Le directeur général de Société Générale, Frédéric Oudéa, table sur une année 2021 de rebond dans la dynamique constatée au second semestre 2020.
Reuters
Le net redressement des activités au second semestre n’aura pas suffi à effacer les pertes du premier. Mais les résultats du quatrième trimestre dépassent les attentes des analystes et la banque estime que cette dynamique devrait se poursuivre en 2021, année de mise en oeuvre pour les nombreux chantiers de restructuration engagés par le groupe.

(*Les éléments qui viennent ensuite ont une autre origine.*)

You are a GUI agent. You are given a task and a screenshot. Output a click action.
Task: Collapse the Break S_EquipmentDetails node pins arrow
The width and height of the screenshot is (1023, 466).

Après le trou d'air du début d'année, Société Générale a nettement redressé la barre dans la seconde moitié de l'année. Malgré tout, le groupe bancaire n'a pas réussi à effacer ses pertes du premier semestre (326 millions d'euros) et clôture l'exercice dans le rouge sur une perte nette de 258 millions d'euros.
La banque rouge et noire versera néanmoins un dividende cette année, de 0,55 euro par action, soit le maximum autorisé par les recommandations de la Banque centrale européenne. Et sous réserve du feu vert du régulateur en septembre prochain, le groupe prévoit de lancer en complément un programme de rachat d'actions d'un montant équivalent à celui du paiement du dividende, soit 470 millions d'euros.
Une année intense
2020 a donc été une année difficile pour le groupe, mais aussi « intense », souligne Frédéric Oudéa, directeur général, « de préparation stratégique de notre feuille de route à l'horizon 2025 » La banque a notamment repositionné ses activités de marchés pour réduire le profil de risque, engagé le chantier du rapprochement de ses réseaux de banque de détail en France et accéléré sur certains moteurs de croissance, comme la location longue durée (ALD) ou la banque digitale (Boursorama).
« 2021 devrait être une année de rebond des performances financières dans la foulée de ce deuxième semestre », estime Frédéric Oudéa. « Nous retrouvons un rythme de croisière sur les activités de marché et beaucoup d'activités, comme les financements et le conseil, fonctionnent bien et nous constatons aucune rupture de tendance sur la banque de détail », précise le dirigeant.
De fait, le quatrième trimestre a dépassé les attentes des analystes et la publication de ces résultats a été bien accueillie par les marchés. Les recettes sont plus élevées, les coûts maitrisés et la charge du risque moins importante que prévu. Et au total, le ratio de solvabilité atteint 13,4% à la fin de l'année, un niveau bien supérieur aux objectifs de la banque.